__Records from a data source__.
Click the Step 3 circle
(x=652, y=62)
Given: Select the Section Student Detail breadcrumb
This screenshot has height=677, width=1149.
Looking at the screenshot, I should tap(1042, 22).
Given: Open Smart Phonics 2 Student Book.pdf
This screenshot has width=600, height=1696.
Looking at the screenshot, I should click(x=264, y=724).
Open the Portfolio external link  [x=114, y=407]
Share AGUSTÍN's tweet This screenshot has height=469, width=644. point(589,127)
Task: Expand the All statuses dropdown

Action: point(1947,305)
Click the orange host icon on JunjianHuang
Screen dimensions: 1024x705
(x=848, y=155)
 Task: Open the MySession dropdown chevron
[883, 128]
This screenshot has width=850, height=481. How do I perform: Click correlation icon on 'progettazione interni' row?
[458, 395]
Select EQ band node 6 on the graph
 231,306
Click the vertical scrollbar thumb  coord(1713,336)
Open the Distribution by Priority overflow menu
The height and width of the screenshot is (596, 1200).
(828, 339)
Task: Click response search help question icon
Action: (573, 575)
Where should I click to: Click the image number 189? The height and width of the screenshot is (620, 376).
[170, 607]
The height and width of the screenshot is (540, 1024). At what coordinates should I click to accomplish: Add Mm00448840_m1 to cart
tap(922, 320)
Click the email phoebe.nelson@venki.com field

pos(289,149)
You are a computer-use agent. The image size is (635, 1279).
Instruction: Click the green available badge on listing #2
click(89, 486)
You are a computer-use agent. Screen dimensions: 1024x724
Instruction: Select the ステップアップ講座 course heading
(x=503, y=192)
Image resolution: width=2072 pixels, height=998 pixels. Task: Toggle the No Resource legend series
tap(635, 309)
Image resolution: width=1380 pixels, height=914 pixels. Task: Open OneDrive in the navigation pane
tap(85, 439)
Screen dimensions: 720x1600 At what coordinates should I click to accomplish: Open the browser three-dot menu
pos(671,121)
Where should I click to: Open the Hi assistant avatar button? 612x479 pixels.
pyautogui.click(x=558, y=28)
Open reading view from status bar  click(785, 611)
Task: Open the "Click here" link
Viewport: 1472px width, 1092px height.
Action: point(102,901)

__Exercise directions__. From the records above, extract every line exactly as it stands.

__Final answer__.
Click the Step 3 circle
(x=652, y=62)
Given: Select the Section Student Detail breadcrumb
This screenshot has height=677, width=1149.
Looking at the screenshot, I should tap(1042, 22).
Given: Open Smart Phonics 2 Student Book.pdf
This screenshot has width=600, height=1696.
Looking at the screenshot, I should click(x=264, y=724).
Open the Portfolio external link  [x=114, y=407]
Share AGUSTÍN's tweet This screenshot has height=469, width=644. point(589,127)
Task: Expand the All statuses dropdown

Action: point(1947,305)
Click the orange host icon on JunjianHuang
Screen dimensions: 1024x705
(x=848, y=155)
 Task: Open the MySession dropdown chevron
[883, 128]
This screenshot has width=850, height=481. How do I perform: Click correlation icon on 'progettazione interni' row?
[458, 395]
Select EQ band node 6 on the graph
 231,306
Click the vertical scrollbar thumb  coord(1713,336)
Open the Distribution by Priority overflow menu
The height and width of the screenshot is (596, 1200).
(828, 339)
Task: Click response search help question icon
Action: (573, 575)
Where should I click to: Click the image number 189? The height and width of the screenshot is (620, 376).
[170, 607]
The height and width of the screenshot is (540, 1024). At what coordinates should I click to accomplish: Add Mm00448840_m1 to cart
tap(922, 320)
Click the email phoebe.nelson@venki.com field

pos(289,149)
You are a computer-use agent. The image size is (635, 1279).
Instruction: Click the green available badge on listing #2
click(89, 486)
You are a computer-use agent. Screen dimensions: 1024x724
Instruction: Select the ステップアップ講座 course heading
(x=503, y=192)
Image resolution: width=2072 pixels, height=998 pixels. Task: Toggle the No Resource legend series
tap(635, 309)
Image resolution: width=1380 pixels, height=914 pixels. Task: Open OneDrive in the navigation pane
tap(85, 439)
Screen dimensions: 720x1600 At what coordinates should I click to accomplish: Open the browser three-dot menu
pos(671,121)
Where should I click to: Open the Hi assistant avatar button? 612x479 pixels.
pyautogui.click(x=558, y=28)
Open reading view from status bar  click(785, 611)
Task: Open the "Click here" link
Viewport: 1472px width, 1092px height.
Action: point(102,901)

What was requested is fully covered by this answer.